** start Data shown **
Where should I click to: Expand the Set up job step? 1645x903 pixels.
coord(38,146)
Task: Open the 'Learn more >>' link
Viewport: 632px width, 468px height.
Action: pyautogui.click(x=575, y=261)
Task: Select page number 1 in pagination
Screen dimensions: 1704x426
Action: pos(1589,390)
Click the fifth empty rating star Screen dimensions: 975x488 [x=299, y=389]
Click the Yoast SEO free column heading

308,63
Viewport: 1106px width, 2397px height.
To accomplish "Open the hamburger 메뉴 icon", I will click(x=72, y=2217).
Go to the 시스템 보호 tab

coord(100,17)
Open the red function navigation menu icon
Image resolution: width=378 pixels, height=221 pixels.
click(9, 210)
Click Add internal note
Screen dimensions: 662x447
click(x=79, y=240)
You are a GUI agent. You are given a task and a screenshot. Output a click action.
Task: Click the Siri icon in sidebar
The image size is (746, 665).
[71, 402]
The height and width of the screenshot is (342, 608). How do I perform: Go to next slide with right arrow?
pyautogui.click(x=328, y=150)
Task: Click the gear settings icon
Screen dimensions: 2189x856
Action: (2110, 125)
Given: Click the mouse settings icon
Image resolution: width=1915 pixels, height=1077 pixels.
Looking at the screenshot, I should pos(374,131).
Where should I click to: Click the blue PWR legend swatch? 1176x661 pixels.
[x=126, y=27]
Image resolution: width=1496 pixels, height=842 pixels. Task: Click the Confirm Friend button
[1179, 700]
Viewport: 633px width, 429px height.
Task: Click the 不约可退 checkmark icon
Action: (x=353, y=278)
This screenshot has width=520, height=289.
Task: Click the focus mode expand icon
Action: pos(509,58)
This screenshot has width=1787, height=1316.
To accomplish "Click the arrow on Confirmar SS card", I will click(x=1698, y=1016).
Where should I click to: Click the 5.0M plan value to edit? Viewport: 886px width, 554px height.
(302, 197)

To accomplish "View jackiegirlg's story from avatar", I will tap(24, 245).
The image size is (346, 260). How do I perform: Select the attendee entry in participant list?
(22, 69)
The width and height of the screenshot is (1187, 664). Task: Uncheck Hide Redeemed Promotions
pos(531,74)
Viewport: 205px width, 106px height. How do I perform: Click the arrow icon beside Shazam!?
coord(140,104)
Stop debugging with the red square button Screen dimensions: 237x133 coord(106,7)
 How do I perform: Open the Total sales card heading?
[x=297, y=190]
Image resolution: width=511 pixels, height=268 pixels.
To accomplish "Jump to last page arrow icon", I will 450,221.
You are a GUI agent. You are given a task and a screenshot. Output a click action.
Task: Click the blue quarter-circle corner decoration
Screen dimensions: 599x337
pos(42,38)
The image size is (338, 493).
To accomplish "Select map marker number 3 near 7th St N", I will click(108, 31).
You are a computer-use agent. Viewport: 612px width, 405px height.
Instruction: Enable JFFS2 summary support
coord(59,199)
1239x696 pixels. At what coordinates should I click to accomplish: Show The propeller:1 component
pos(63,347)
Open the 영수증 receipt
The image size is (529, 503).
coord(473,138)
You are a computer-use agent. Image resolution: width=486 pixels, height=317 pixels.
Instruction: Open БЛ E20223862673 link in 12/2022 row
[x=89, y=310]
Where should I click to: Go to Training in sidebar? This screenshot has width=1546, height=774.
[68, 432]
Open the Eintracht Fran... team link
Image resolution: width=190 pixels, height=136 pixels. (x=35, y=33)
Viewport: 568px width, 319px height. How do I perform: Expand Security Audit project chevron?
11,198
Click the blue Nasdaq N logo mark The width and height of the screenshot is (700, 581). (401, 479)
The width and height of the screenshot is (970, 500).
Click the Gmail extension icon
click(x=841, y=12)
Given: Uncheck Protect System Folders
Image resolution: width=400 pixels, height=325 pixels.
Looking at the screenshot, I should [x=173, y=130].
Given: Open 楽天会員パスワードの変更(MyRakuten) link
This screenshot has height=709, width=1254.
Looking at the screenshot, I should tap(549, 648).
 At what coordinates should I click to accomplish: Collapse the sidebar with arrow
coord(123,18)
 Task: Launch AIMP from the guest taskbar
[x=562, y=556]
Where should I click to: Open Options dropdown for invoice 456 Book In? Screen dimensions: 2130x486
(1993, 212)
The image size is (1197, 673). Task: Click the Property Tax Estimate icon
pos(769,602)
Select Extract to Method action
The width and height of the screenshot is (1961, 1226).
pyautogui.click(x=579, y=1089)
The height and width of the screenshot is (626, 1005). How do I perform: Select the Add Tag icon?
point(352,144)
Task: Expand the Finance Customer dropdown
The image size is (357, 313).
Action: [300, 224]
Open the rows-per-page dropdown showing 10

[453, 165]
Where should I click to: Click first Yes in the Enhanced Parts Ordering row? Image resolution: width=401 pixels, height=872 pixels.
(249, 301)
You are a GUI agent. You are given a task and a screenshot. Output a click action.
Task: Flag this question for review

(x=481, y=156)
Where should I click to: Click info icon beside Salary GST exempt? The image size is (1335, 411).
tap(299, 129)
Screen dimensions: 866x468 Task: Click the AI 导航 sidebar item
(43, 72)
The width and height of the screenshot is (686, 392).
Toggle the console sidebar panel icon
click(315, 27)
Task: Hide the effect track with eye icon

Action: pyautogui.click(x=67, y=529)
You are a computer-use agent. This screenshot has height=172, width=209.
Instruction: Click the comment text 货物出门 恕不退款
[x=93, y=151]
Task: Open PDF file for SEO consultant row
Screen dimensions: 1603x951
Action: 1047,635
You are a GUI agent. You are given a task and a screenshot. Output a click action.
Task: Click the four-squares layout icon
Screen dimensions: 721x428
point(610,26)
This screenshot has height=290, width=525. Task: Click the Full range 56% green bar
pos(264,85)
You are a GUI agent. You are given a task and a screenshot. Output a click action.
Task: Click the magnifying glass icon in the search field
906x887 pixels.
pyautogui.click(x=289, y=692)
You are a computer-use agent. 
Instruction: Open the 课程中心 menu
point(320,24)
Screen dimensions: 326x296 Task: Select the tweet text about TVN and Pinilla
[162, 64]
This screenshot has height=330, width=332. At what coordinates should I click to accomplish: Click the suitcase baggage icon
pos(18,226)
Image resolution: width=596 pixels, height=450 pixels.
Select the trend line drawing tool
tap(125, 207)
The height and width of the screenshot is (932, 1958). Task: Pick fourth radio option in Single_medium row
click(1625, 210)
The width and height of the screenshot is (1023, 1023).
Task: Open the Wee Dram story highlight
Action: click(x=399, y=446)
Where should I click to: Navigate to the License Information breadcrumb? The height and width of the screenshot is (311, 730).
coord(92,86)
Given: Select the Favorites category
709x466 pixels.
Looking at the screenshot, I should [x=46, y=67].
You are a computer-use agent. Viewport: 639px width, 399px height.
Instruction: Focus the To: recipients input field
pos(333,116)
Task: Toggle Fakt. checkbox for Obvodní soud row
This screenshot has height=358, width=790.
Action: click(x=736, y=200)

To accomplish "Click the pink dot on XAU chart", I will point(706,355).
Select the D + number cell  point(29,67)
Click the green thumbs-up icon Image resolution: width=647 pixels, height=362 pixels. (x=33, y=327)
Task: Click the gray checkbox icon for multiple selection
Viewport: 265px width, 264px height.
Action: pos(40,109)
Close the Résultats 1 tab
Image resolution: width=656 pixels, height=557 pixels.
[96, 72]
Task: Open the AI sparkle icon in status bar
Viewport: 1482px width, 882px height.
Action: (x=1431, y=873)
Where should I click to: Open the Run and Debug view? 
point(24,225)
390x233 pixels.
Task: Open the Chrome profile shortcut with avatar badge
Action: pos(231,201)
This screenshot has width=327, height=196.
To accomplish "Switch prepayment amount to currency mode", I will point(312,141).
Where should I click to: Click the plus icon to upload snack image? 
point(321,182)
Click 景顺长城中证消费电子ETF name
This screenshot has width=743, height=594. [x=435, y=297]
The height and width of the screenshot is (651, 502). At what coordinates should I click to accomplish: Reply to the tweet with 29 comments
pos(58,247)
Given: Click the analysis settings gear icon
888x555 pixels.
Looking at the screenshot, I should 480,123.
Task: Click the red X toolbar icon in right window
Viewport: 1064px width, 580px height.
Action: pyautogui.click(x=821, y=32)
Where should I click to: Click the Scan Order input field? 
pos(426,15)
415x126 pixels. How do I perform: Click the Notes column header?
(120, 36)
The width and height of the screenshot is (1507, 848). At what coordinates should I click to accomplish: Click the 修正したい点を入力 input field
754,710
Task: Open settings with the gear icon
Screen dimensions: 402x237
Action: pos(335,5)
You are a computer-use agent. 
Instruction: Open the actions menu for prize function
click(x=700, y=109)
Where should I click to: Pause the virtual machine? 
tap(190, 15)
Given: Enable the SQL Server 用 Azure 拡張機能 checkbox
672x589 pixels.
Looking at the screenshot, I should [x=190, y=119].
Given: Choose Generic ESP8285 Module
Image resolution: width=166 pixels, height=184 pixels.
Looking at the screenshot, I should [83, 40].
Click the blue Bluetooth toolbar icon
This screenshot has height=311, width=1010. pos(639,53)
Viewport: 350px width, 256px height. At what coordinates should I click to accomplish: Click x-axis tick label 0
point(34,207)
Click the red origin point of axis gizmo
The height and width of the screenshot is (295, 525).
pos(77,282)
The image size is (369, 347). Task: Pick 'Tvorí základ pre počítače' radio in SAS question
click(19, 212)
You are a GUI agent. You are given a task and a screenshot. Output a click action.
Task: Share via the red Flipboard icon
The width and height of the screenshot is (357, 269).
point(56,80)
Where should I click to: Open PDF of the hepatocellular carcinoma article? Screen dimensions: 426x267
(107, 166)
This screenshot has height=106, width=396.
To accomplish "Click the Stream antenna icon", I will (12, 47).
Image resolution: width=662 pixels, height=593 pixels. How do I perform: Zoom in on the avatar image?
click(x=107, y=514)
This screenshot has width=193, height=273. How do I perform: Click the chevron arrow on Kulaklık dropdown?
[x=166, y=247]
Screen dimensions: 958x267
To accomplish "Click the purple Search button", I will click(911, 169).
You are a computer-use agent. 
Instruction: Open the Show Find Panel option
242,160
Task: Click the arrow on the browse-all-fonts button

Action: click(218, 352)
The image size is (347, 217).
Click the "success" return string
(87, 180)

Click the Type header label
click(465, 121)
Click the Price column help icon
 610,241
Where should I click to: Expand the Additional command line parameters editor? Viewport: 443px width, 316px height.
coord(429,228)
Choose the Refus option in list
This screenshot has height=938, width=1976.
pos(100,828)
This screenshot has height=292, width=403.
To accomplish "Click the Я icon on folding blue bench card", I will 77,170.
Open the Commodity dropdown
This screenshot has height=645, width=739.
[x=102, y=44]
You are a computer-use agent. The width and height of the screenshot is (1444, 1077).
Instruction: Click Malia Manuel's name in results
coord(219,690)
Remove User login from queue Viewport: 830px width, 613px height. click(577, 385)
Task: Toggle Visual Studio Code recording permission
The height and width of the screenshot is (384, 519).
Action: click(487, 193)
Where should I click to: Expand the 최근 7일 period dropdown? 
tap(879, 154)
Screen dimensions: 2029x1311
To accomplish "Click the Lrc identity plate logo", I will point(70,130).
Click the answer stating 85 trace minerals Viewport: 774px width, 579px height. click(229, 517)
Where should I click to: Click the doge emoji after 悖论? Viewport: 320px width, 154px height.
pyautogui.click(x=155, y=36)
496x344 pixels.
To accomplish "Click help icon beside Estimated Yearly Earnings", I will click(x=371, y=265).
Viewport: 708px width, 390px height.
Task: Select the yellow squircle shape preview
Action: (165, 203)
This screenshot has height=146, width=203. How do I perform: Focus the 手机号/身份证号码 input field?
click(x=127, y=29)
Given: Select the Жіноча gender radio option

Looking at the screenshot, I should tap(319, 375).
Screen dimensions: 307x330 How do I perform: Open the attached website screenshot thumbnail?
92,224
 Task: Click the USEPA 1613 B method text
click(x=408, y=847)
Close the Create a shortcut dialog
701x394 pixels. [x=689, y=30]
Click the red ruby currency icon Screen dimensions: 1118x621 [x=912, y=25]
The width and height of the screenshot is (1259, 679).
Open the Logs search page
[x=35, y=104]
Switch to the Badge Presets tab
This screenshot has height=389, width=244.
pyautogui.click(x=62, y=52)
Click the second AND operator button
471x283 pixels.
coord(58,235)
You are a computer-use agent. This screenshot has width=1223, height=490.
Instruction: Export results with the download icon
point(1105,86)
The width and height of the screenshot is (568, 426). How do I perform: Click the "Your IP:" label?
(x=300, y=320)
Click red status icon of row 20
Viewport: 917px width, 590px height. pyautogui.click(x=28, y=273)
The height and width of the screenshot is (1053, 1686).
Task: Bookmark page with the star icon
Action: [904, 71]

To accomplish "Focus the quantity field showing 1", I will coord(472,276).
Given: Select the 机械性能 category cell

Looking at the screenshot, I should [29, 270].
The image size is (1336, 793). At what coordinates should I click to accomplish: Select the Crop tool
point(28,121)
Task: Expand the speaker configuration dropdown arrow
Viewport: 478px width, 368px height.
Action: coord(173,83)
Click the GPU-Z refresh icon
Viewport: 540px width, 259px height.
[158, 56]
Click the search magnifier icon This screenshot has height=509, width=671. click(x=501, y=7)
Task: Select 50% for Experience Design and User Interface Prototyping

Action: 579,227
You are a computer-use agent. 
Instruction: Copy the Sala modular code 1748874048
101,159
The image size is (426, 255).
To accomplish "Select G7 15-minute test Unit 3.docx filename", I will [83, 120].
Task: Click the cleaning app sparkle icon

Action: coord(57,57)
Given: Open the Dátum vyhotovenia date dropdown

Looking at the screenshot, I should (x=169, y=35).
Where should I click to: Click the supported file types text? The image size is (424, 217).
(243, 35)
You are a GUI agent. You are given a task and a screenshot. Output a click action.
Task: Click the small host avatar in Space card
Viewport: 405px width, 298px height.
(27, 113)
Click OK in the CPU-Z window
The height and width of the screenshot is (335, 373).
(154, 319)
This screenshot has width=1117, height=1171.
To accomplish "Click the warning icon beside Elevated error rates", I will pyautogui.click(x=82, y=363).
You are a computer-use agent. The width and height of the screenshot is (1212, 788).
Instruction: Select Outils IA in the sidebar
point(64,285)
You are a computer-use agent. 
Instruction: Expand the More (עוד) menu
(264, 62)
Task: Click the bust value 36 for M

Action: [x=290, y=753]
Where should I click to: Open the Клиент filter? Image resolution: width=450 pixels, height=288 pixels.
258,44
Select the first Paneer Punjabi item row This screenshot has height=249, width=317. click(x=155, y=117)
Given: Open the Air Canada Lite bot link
** end Data shown **
#### [What is required]
Reproduce the records verbatim, starting at their first line and ending at the line that contains "[x=126, y=27]", with both of those lines included.

#### [Solution to this problem]
Where should I click to: Expand the Set up job step? 1645x903 pixels.
coord(38,146)
Task: Open the 'Learn more >>' link
Viewport: 632px width, 468px height.
Action: pyautogui.click(x=575, y=261)
Task: Select page number 1 in pagination
Screen dimensions: 1704x426
Action: pos(1589,390)
Click the fifth empty rating star Screen dimensions: 975x488 [x=299, y=389]
Click the Yoast SEO free column heading

308,63
Viewport: 1106px width, 2397px height.
To accomplish "Open the hamburger 메뉴 icon", I will click(x=72, y=2217).
Go to the 시스템 보호 tab

coord(100,17)
Open the red function navigation menu icon
Image resolution: width=378 pixels, height=221 pixels.
click(9, 210)
Click Add internal note
Screen dimensions: 662x447
click(x=79, y=240)
You are a GUI agent. You are given a task and a screenshot. Output a click action.
Task: Click the Siri icon in sidebar
The image size is (746, 665).
[71, 402]
The height and width of the screenshot is (342, 608). How do I perform: Go to next slide with right arrow?
pyautogui.click(x=328, y=150)
Task: Click the gear settings icon
Screen dimensions: 2189x856
Action: (2110, 125)
Given: Click the mouse settings icon
Image resolution: width=1915 pixels, height=1077 pixels.
Looking at the screenshot, I should pos(374,131).
Where should I click to: Click the blue PWR legend swatch? 1176x661 pixels.
[x=126, y=27]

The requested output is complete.